Alana Welch, who does marketing and communications work for a nonprofit, voted for Republicans in the past two elections. But she has deep reservations about Trump. She identifies as a libertarian and is considering casting her vote for Gary Johnson, the Libertarian Party’s nominee.

“A lot of politicians love to talk, but you literally get no substance from Trump,” Welch said. “You literally get, ‘It’s going to be great, it’s going to be awesome. We’re going to make America great again. This is going to be huge.’”

“That’s a huge difference from other elections, no matter what the candidate is,” Welch noted.

Cassil and Welch attended a debate watch party hosted by Generation Opportunity, a Koch brothers-funded conservative nonprofit aimed at organizing millennials. 

A lot of politicians love to talk, but you literally get no substance from Trump. Alana Welch

Generation Opportunity was one of three different conservative groups that booked a sports bar called The Greene Turtle for the debate, along with the Northern Virginia Tea Party and Team Trump Virginia.

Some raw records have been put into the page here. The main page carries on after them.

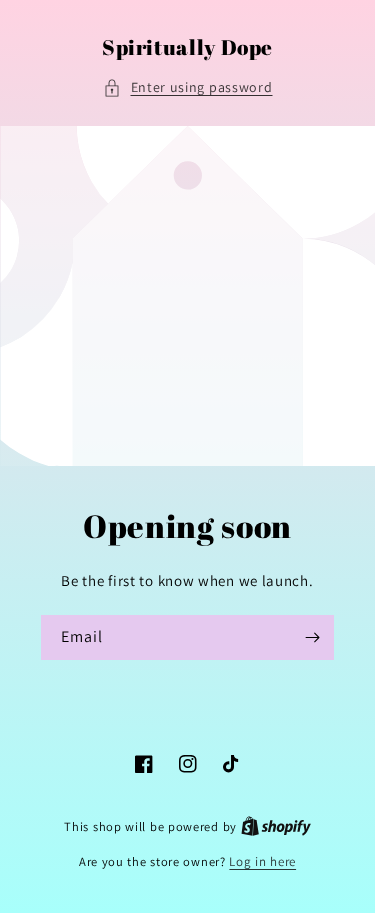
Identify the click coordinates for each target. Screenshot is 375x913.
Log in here (262, 861)
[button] (188, 87)
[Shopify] (276, 826)
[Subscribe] (312, 637)
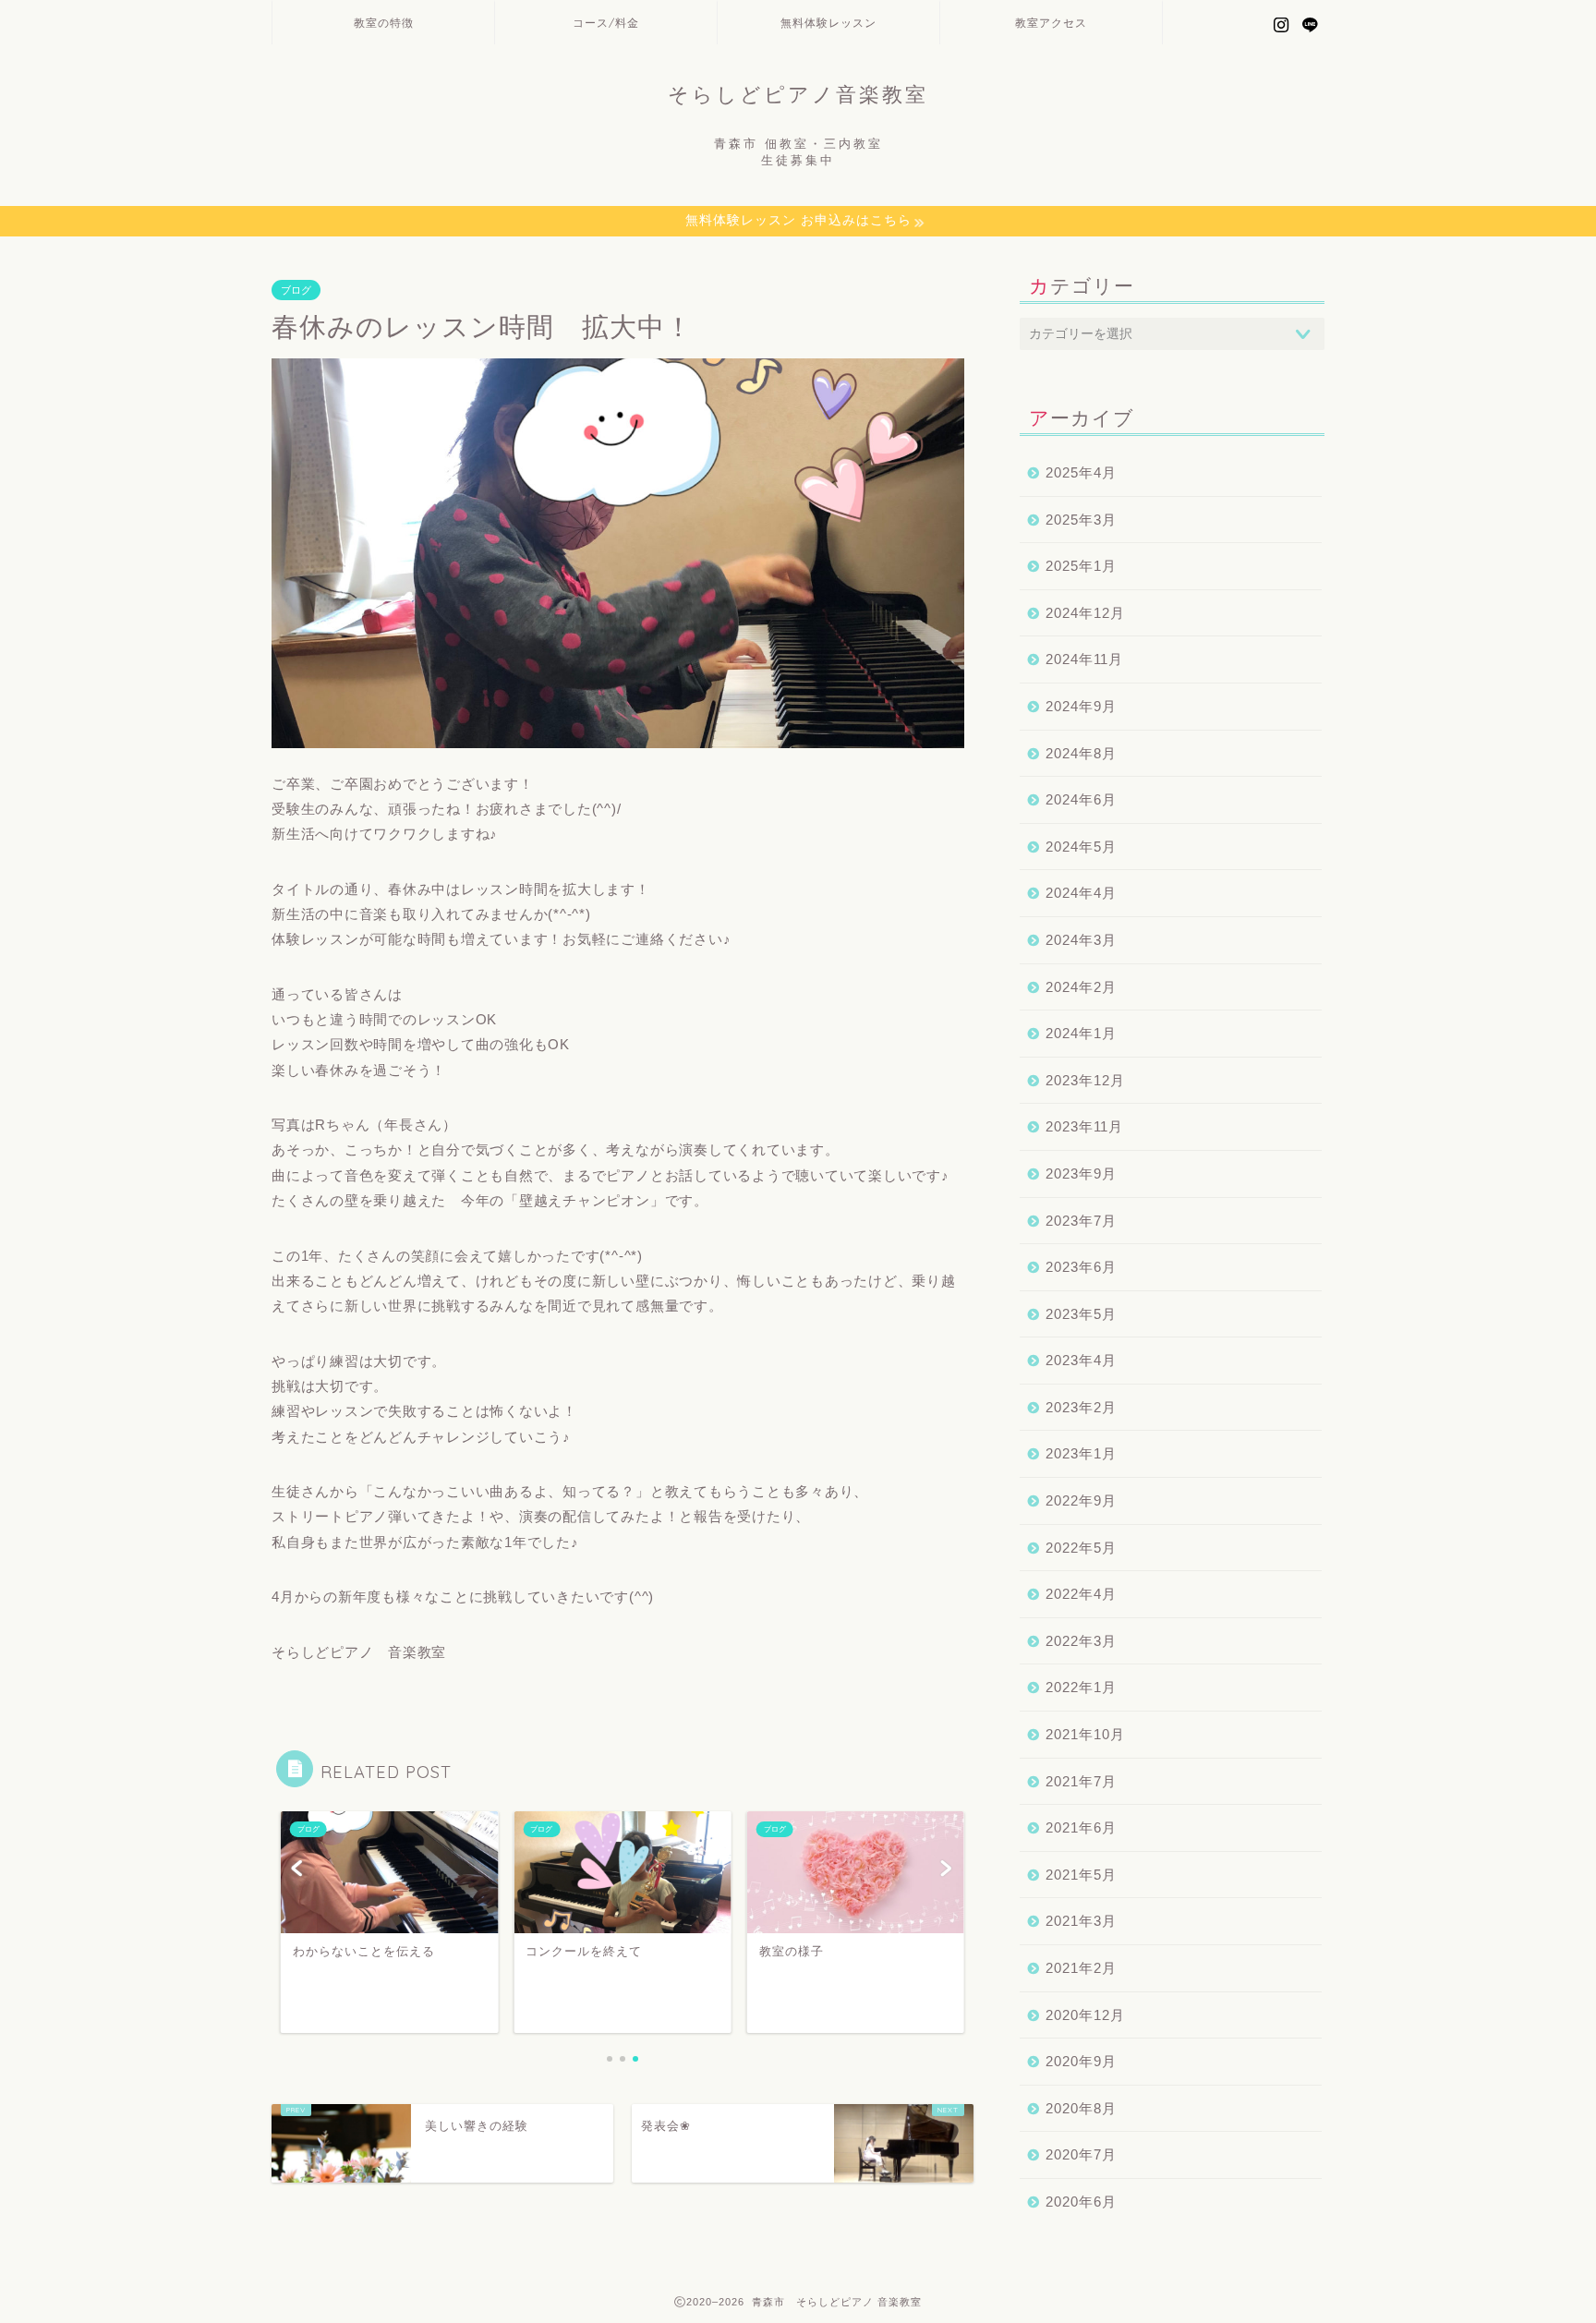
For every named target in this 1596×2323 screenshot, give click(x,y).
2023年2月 (1081, 1407)
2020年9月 (1081, 2061)
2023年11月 (1084, 1126)
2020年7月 (1081, 2154)
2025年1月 (1081, 566)
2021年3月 (1081, 1921)
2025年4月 (1081, 472)
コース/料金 (606, 23)
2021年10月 (1085, 1734)
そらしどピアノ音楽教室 (798, 93)
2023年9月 (1081, 1173)
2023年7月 (1081, 1220)
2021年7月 (1081, 1781)
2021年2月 (1081, 1968)
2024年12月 (1085, 613)
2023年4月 (1081, 1360)
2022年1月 (1081, 1687)
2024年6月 (1081, 799)
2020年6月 (1081, 2201)
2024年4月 (1081, 893)
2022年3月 (1081, 1641)
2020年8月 (1081, 2108)
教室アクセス (1051, 23)
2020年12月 (1085, 2015)
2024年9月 (1081, 706)
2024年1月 (1081, 1033)
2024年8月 (1081, 753)
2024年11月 (1084, 659)
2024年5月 (1081, 846)
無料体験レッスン (828, 23)
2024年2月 (1081, 987)
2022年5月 (1081, 1547)
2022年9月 (1081, 1500)
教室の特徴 (384, 23)
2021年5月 (1081, 1874)
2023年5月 (1081, 1314)
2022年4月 (1081, 1594)
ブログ (296, 290)
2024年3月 (1081, 940)
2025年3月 (1081, 519)
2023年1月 (1081, 1453)
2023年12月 (1085, 1080)
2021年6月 (1081, 1827)
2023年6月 (1081, 1267)
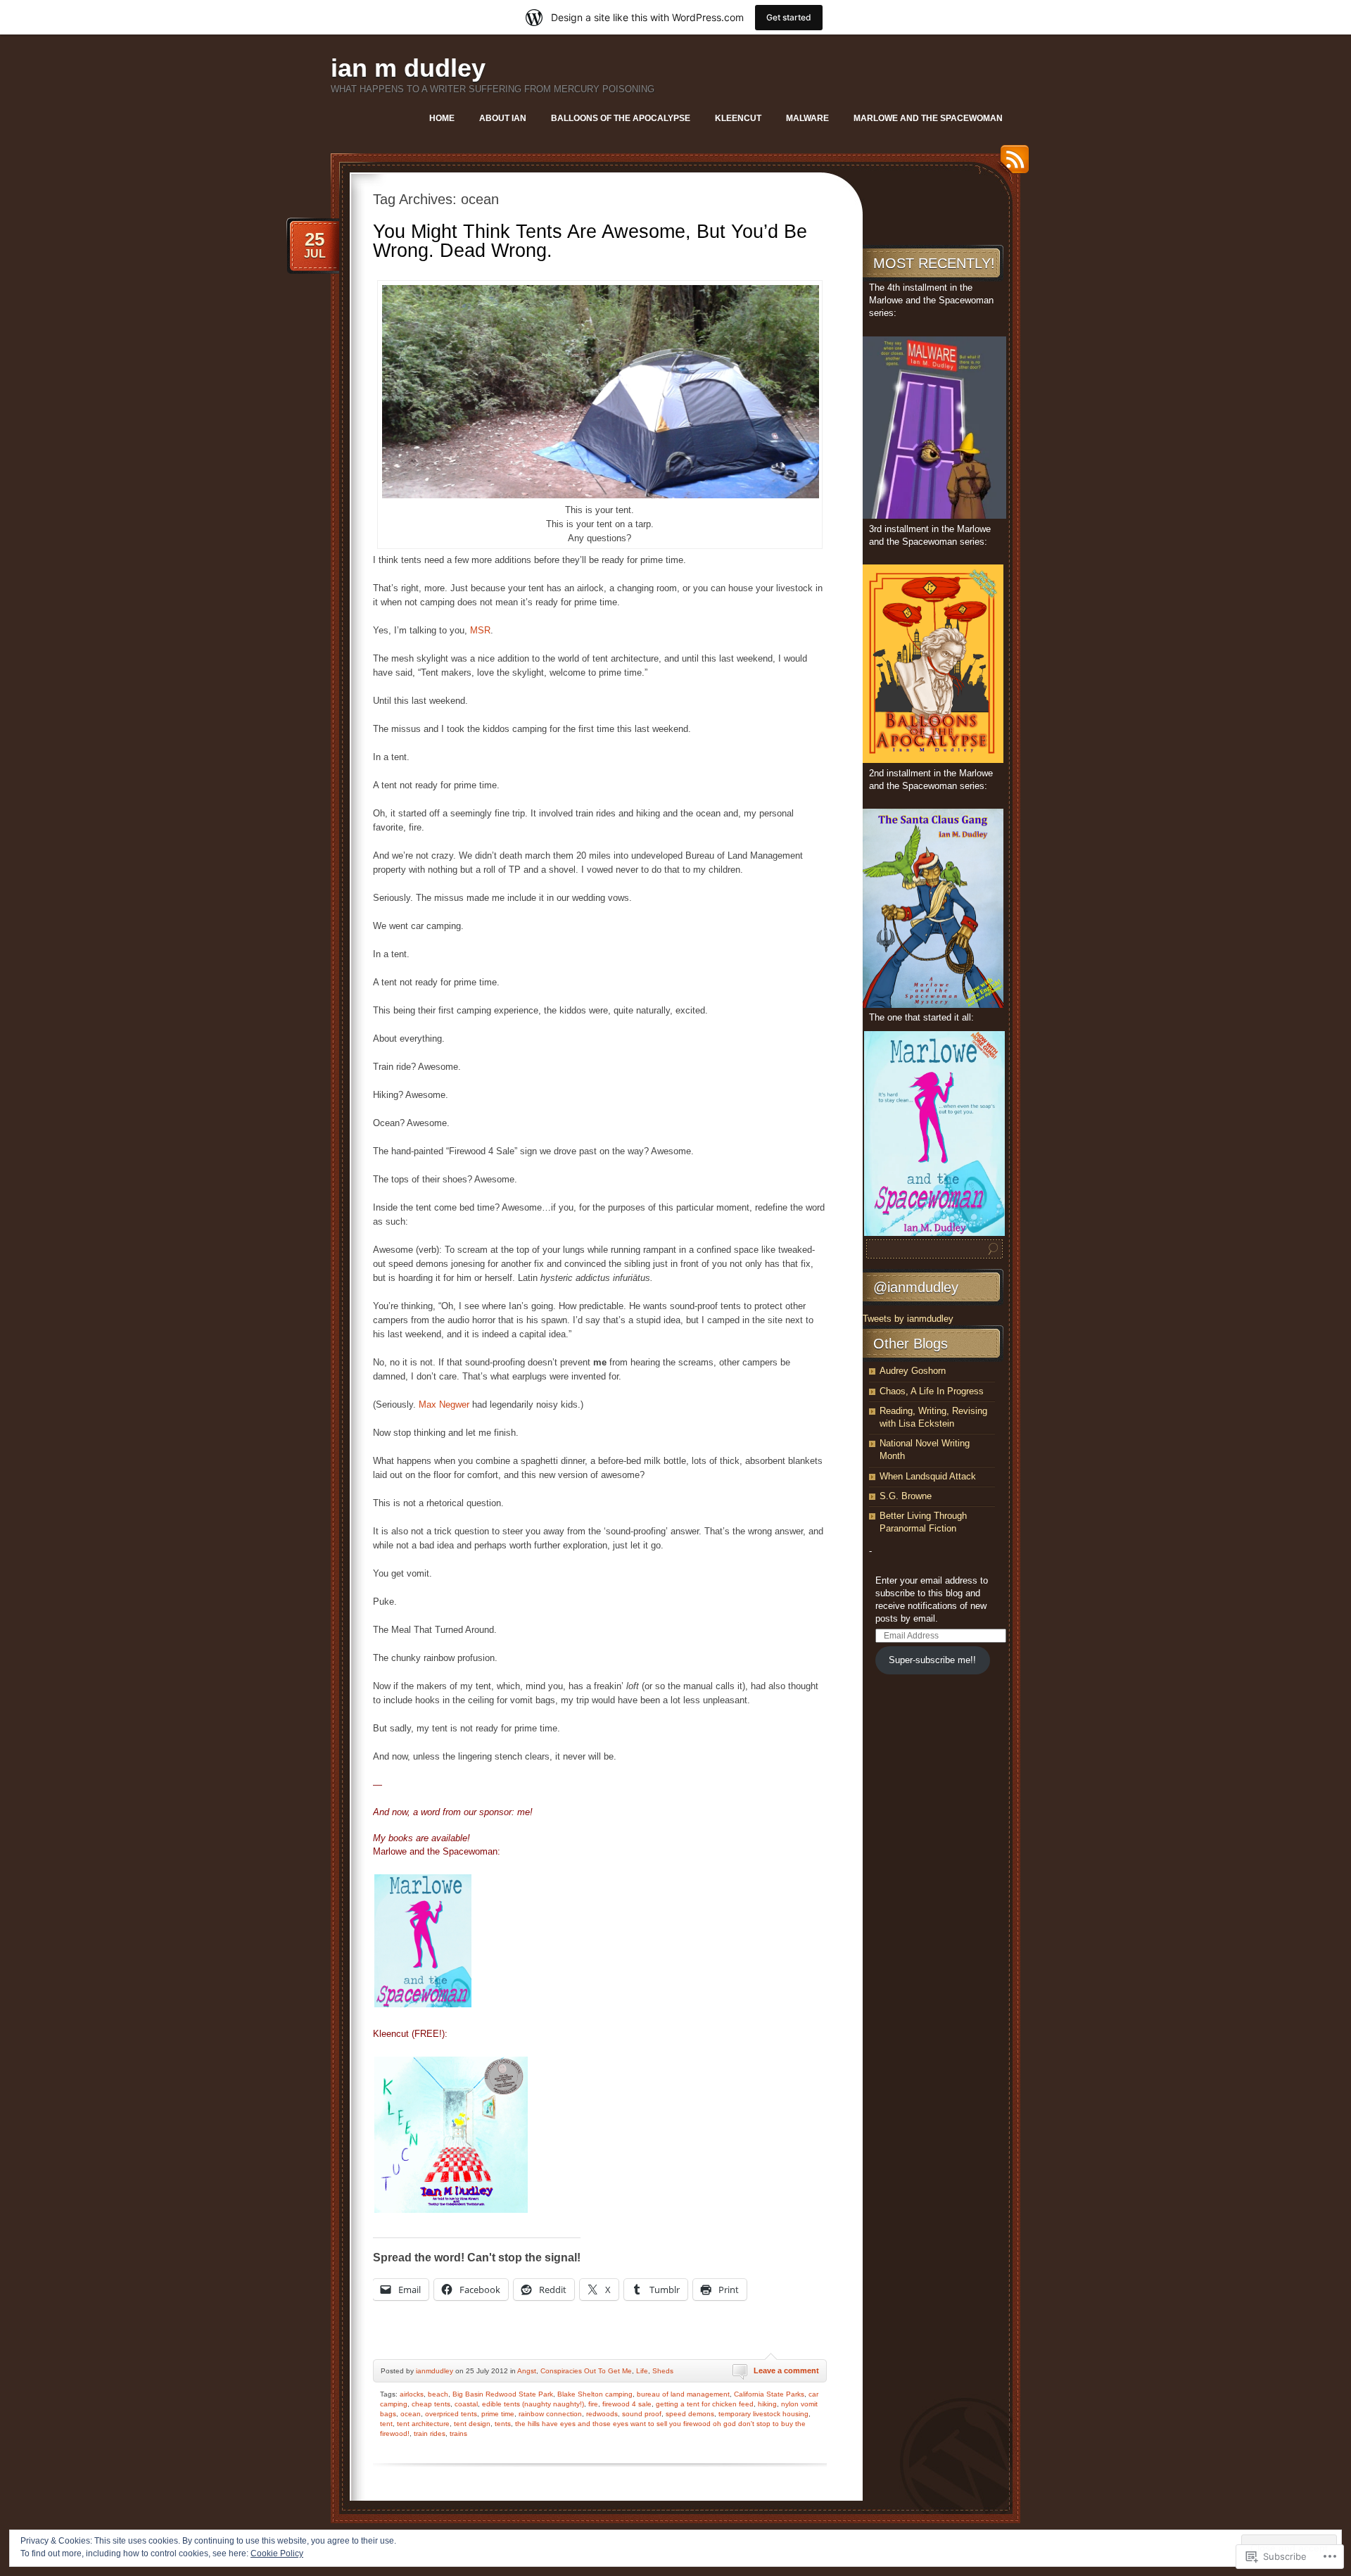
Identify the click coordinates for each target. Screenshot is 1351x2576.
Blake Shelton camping (595, 2394)
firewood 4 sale (627, 2404)
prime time (497, 2414)
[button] (600, 392)
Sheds (662, 2371)
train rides (429, 2433)
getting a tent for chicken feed (705, 2404)
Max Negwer (444, 1404)
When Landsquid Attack (928, 1476)
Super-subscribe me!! (932, 1660)
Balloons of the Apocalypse (620, 118)
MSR (480, 630)
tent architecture (423, 2423)
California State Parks (769, 2394)
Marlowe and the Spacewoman (928, 118)
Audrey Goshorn (913, 1370)
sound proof (641, 2414)
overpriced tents (451, 2414)
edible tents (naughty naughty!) (533, 2404)
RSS (1011, 164)
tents (503, 2423)
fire (593, 2404)
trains (458, 2433)
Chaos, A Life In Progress (932, 1391)
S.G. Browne (906, 1496)
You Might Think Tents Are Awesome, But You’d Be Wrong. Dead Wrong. (590, 241)
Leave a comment (786, 2370)
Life (642, 2371)
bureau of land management (683, 2394)
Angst (526, 2371)
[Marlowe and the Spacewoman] (423, 2004)
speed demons (690, 2414)
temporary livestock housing (763, 2414)
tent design (472, 2423)
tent (386, 2423)
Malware (807, 118)
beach (438, 2394)
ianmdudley (434, 2371)
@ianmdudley (915, 1287)
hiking (767, 2404)
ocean (410, 2414)
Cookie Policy (276, 2553)
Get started (788, 17)
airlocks (412, 2394)
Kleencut (738, 118)
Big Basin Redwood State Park (502, 2394)
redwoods (602, 2414)
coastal (466, 2404)
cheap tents (431, 2404)
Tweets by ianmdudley (908, 1318)
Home (442, 118)
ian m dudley (408, 67)
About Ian (502, 118)
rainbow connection (550, 2414)
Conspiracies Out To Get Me (586, 2371)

I RSVPed for Team Trump Virginia’s party, but that group got bumped thanks to the triple booking. The Northern Virginia Tea Party, which had its own room, refused to let me in, so I spent the evening with Generation Opportunity’s friendly millennial activists.

Generation Opportunity is a libertarian-leaning group that focuses on fiscal priorities like scaling back the welfare state. It does not address social issues at all, and supports reforming the criminal justice system to imprison fewer people for nonviolent crimes.

Several of the debate watchers were visibly pleased when Clinton spoke about reducing the number of people jailed for minor offenses. They also grimaced whenever Trump aggressively interrupted her or indulged in long-winded responses to her jabs.

There are many centrist or business-friendly “establishment” Republicans who have forsworn voting for Trump. But the Trump skeptics at Generation Opportunity’s event were of a different variety: dyed-in-the-wool, small-government conservatives who don’t trust Trump’s adherence to conservative orthodoxy.

“I think the majority of true conservatives don’t think Trump is a true conservative,” said Hannah Lott, a 25-year-old activist.

Like the rest of the watch party’s attendees, Lott plans to vote in Virginia, a state where Clinton still enjoys a formidable lead in the polls.

Lott said on Monday night that she doesn’t know who she will pick in November. She won’t vote for Clinton, she said, but added that she finds Trump’s demeanor off-putting.

“As a woman, I would never support somebody who treats women that way,” Lott said. “I don’t think anything he could say in this debate could change my mind.”

John Blair (left) and his friend Markus Rose, both Democrats, attended the debate-viewing party without realizing Genera
John Blair (left) and his friend Markus Rose, both Democrats, attended the debate-viewing party without realizing Generation Opportunity is a conservative group.

Austin McGuinn, a retail worker, and Apollos Hill, a cyber security professional, are committed to voting for Trump. But they both thought the debate was a “tie.”

“She was good at fighting back on her record,” Hill said.

If there was a silver lining for Trump, it is that some Clinton supporters still didn’t seem very enthused about her. 

John Blair, a director of business development for a software company, showed up at The Greene Turtle with his girlfriend and a friend because they were looking for a debate party. They all identify as liberal and didn’t know Generation Opportunity is a conservative group.

Blair, who is frightened of Trump and concerned about income inequality, thought Clinton got the better of the real estate mogul on Monday night.

He said he’ll vote for Clinton, but wishes she would do a better job outlining her broader plan for the country.

“It’s like, ‘Well, he’s not good, I have all these policy prescriptions,’” Blair said of Clinton’s pitch to voters. “But at the end of the day people are really interested in what your vision is and how you can connect with them.”

Editor’s note: Donald Trump regularly incites political violence and is a serial liar, rampant xenophobe, racist, misogynist and birther who has repeatedly pledged to ban all Muslims — 1.6 billion members of an entire religion — from entering the U.S.